Word by Word: A daily spiritual practice
Church Times Bookshop £10.80
The Little Book of Prayer Experiments
Church Times Bookshop £9
THE book Word by Word is shaped to enable readers stop and reflect on particular words for a whole week. These words include some familiar ones, such as “Listen”, “Be still”, “Follow”, and “Ask”, but also some less expected ones, such as “Enjoy”, “Resist”, “Dare”, and “Leave”. The section for each word is then divided into seven, for Sunday to Saturday, giving daily reflections of one to two pages in length.
Marilyn McEntyre takes a different angle for each day on the week’s word. For example, the week on “Letting Go” encourages readers to reflect on letting go . . . of self-defeating stories . . . of yesterday’s injuries . . . of the side of the pool . . . of the result, and so on. In this way, the reader cannot easily say “Oh, I know that,” and rush on, but must stay with the word and keep reflecting on it.
The content of each reflection is drawn from the author’s own life experience and from scripture and Christian practice. She is an professor of English, and she illustrates her text with lines from poems, novels, and plays which add richness.
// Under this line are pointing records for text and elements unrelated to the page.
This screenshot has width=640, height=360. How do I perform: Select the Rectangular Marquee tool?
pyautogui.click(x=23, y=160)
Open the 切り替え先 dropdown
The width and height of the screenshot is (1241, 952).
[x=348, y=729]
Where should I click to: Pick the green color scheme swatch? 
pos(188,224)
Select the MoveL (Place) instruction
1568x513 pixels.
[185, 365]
I did wonder how much would be missed by readers without a Christian background, and I would like to have explored some of the poems further; so I was a little disappointed that there were no references or bibliography. Nevertheless, I found plenty of wisdom on the practice of living, and am glad to have taken time to read the book.
I suppose the sub-title is correct, in that Word for Word could be a daily spiritual practice. But McEntyre sees these reflections as a complement to centring prayer and lectio divina. In contrast, if you want to explore the spiritual practice of prayer itself, you can try The Little Book of Prayer Experiments.
Prayer Experiments seeks to enable its readers to be active in trying different ways of praying. It started life as a blog for Miranda Threlfall-Holmes’s teenage son, and then became a book for teenagers; but it seems that adults keep borrowing the Experiments; so this is the version for adults.
The prayer practices themselves are largely unsurprising, such as breathing meditation, ACTS of prayer (adoration, confession, thanksgiving, and supplication), the Lord’s Prayer, and praying with your body. For each one, there is an introduction, then instructions on what to do, sometimes a drawing or space to doodle, and always boxes to complete along the lines of “When I tried this experiment . . .”, “The thing I most enjoyed was . . .”, “The time I felt most uncomfortable was . . .”, “One thing I particularly noticed was . . .”, and “Things I would try changing next time”. The layout and the instructions invite us to give it a go.
Helpfully, Prayer Experiments also has a chapter, “How to use this book”, covering its use both by an individual and in groups. I would be happy to recommend this book to someone starting out in prayer. At the same time, my friends with years of experience in prayer feel the need to stretch their prayer practice; so I will suggest we do these experiments together.
Dr Anne Spalding is a member of the Third Order of the Society of St Francis, and lives in Suffolk.